* _EXERCISE PROMPT_: Give the data again exactly, without its images.
(SUPPLIED ENTRIES Opens)
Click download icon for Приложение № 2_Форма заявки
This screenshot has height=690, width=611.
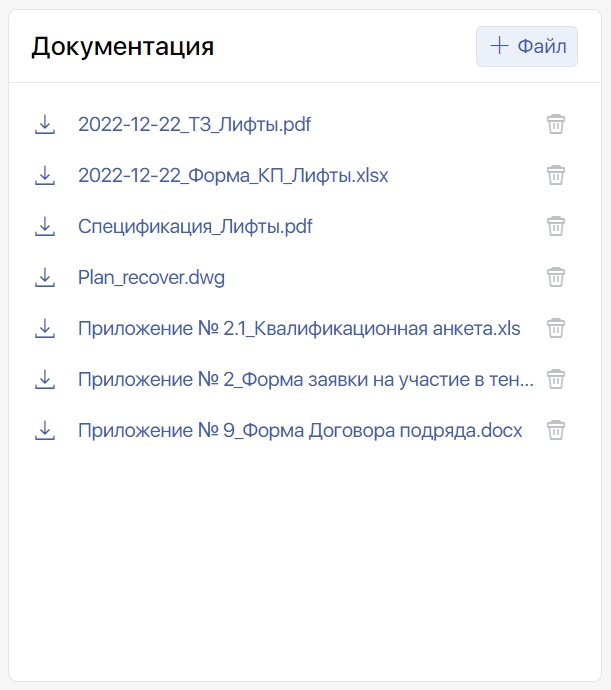45,379
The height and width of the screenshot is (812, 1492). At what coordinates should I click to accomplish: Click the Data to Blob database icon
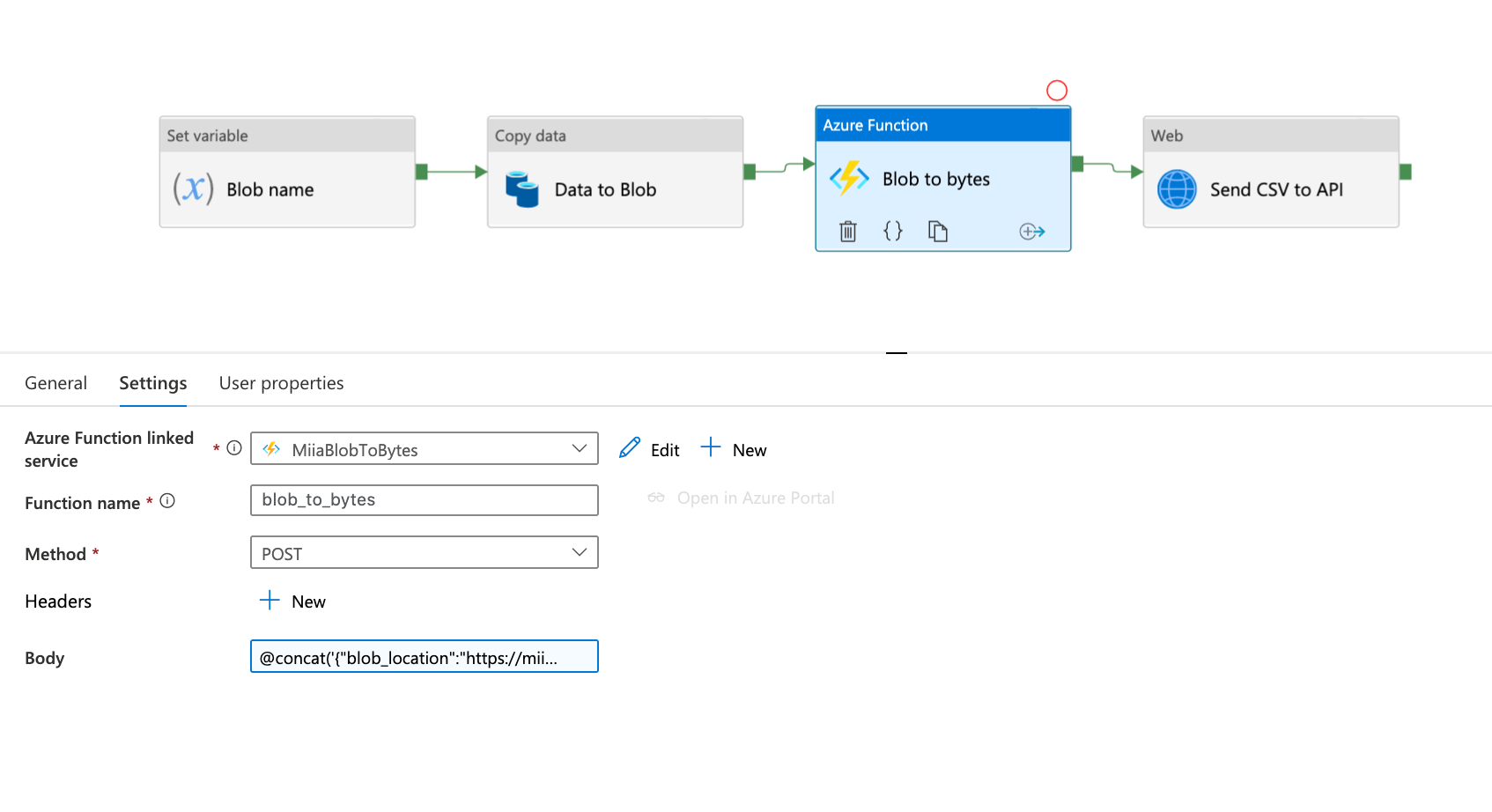click(522, 189)
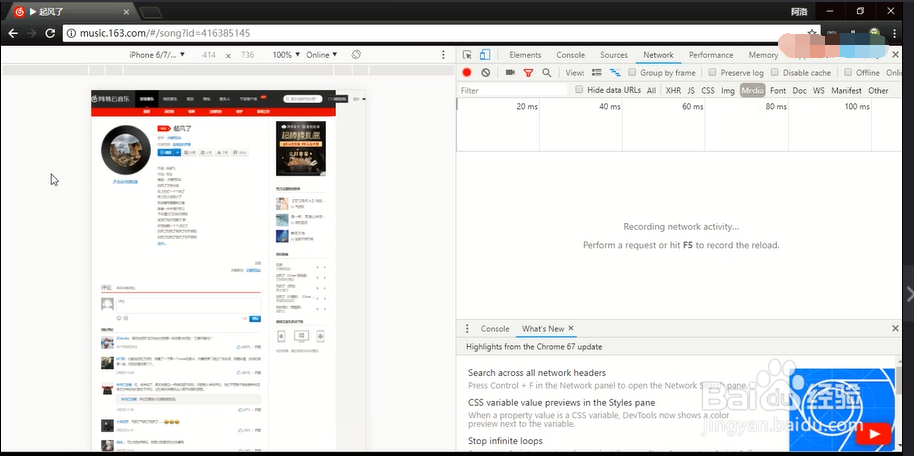Viewport: 914px width, 456px height.
Task: Expand the 100% zoom dropdown
Action: click(286, 55)
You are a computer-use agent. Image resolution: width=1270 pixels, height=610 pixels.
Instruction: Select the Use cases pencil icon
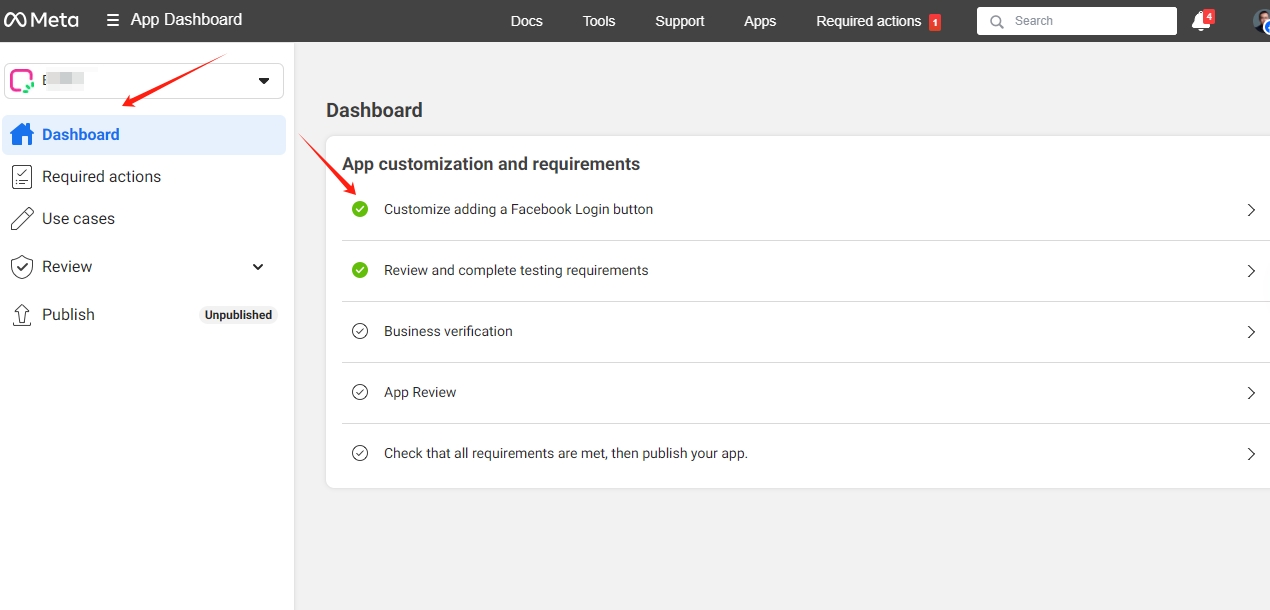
(SUPPLIED ENTRIES Closes)
* _RESPONSE TO THIS TASK_:
Click download icon for Приложение № 2_Форма заявки
This screenshot has height=690, width=611.
45,379
The height and width of the screenshot is (812, 1492). At what coordinates should I click to accomplish: Click the Data to Blob database icon
click(522, 189)
Viewport: 914px width, 456px height.
Task: Expand the 100% zoom dropdown
Action: click(286, 55)
You are a computer-use agent. Image resolution: width=1270 pixels, height=610 pixels.
Instruction: Select the Use cases pencil icon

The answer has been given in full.